European Union Enlargement and Integration Capacity
This special issue of the Journal of European Policy presents results from the research on the European Union Enlargement and its Integration Capacity. The Journal of European Public Policy is one of the leading journals in this field.
- Guest editors: Tanja A. Börzel, Antoaneta Dimitrova, and Frank Schimmelfennig
- 07 February 2017
- Journal of European Public Policy: Special Issue
- 'European Union enlargement and integration capacity: concepts, findings, and policy implications'
- ‘What do citizens want? And why does it matter? Discourses among citizens as opportunities and constraints for EU enlargement’
- 'The Impact of Eastern enlargement on the decision making capacity of the European Union'
The Journal of European Public Policy is a high impact journal, ranking 21st out of 161 in Political Science and 7th out of 46 in Public Administration with an Impact Factor of 1.817. Its Five-Year Impact Factor of 2.079 ranks it as 26/161 in Political Science and 6/46 in Public Administration. Only one Special Issue is released per year and the issue has been competitively selected.
This special issue is co-edited by Antoaneta Dimitrova and features three articles written by Antoaneta Dimitrova, Elitsa Kortenska and Dimiter Toshkov, researchers of the Institute of Public Adminstration:
- Prof. dr. Tanja A. Börzel, Dr. Antoaneta Dimitrova and Prof. dr. Frank Schimmelfennig, ‘ European Union enlargement and integration capacity: concepts, findings, and policy implications.’
The introductory article discusses the broader implications of the MAXCAP project findings assessing the EU’s eastern enlargement and the difficulties for future enlargements due to the politicization of the EU’s external governance.
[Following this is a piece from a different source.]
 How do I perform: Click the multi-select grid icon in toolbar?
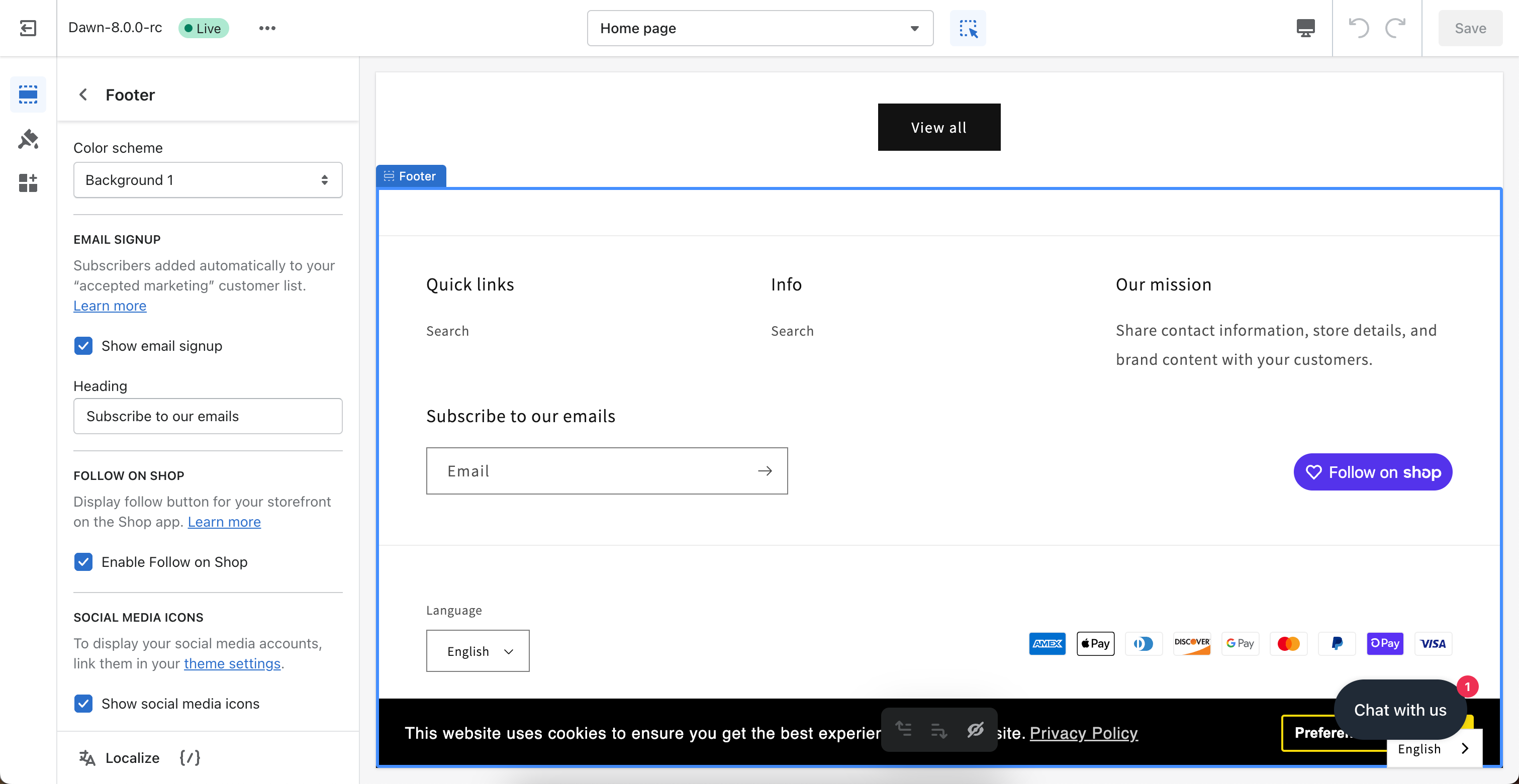pos(967,28)
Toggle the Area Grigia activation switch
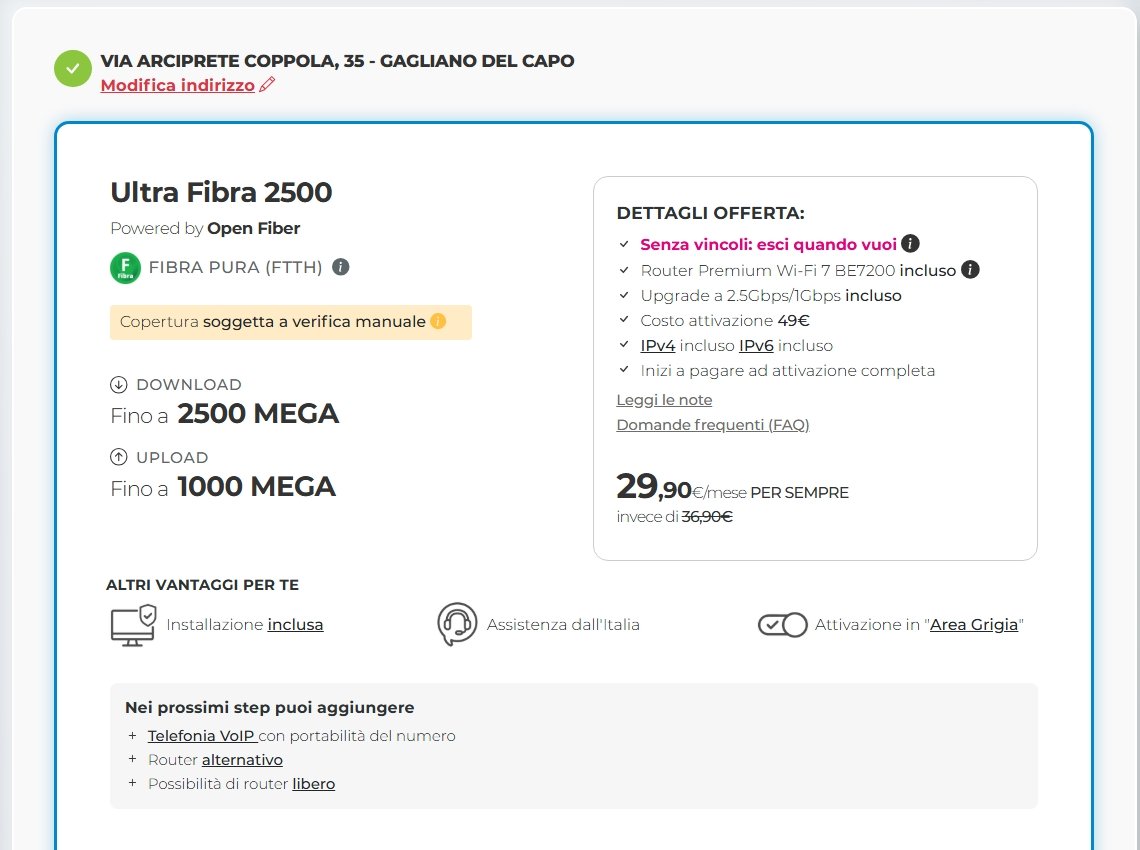1140x850 pixels. coord(782,625)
- Dr. Antoaneta Dimitrova and Ms. Elitsa Kortenska, 'What do citizens want: And why does it matter? Discourses among citizens as opportunities and constraints for EU enlargement.'
This article presents findings on citizens discourses and perceptions of the past enlargement in four members states: two old (Germany, the Netherlands) and two new ones (Poland, Bulgaria). The findings suggest that people’s perceptions of enlargement and attitudes are more nuanced than being for or against it: for example, in the Netherlands, there is a little known positive discourse linking enlargement with shared EU values.
- Dr. Dimiter Toshkov: ‘The impact of the Eastern enlargement on the decision-making capacity of the European Union.’
This article employs several inventive analyses to show that the EU’s legislative output has not been slowed down by enlargement. The findings are counterintuitive, given that many have claimed that the Easter enlargement slowed down EU decision making.